Melaleuca National Park: credit J Ringma
Bigger isn’t always better for protected areas
Researchers have warned a frenzied race to reach total land area conservation protection targets used by policymakers may in fact risk short-changing the underlying goal of conservation.
ARC Centre of Excellence for Environmental Decisions (ARC CEED) researcher Dr Megan Barnes said global conservation targets are measured using size as the primary measure of success, which risks using up limited political and social capital on protecting areas that don’t maximise conservation benefits.
Dr Barnes said International targets adopted under the Convention on Biological Diversity include protection of at least 17 per cent of land and inland water and 10 per cent of coastal and marine areas by the year 2020.
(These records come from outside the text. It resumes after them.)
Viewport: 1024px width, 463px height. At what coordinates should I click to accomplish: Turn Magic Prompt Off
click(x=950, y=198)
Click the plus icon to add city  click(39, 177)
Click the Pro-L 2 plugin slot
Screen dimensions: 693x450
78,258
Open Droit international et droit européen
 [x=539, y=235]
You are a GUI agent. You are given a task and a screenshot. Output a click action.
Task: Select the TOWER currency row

Orange Bellied Parrot : credit Jeremy Ringma
“The way international policy targets are currently designed, we risk locking-in a protected estate designed to maximize area not impact, particularly in countries where public or political appetite for expansion of parks and reserves is limited.
“Focusing on area is dangerous because we risk protecting a lot of land and sea with limited biodiversity benefits,” Dr Barnes said.
World Wildlife Fund’s Dr Louise Glew said this measurement leads to protected areas that exist on maps but fails to deliver significant conservation benefits.
“We need to start talking about things like how many fish will stay in the sea to grow and reproduce, or how many pangolins might be saved from wildlife trade.”
“Using size alone to measure conservation success is like counting the beds in a hospital and ignoring whether or not the patients are getting better,” Dr Glew said.
The research is published in Nature Ecology and Evolution.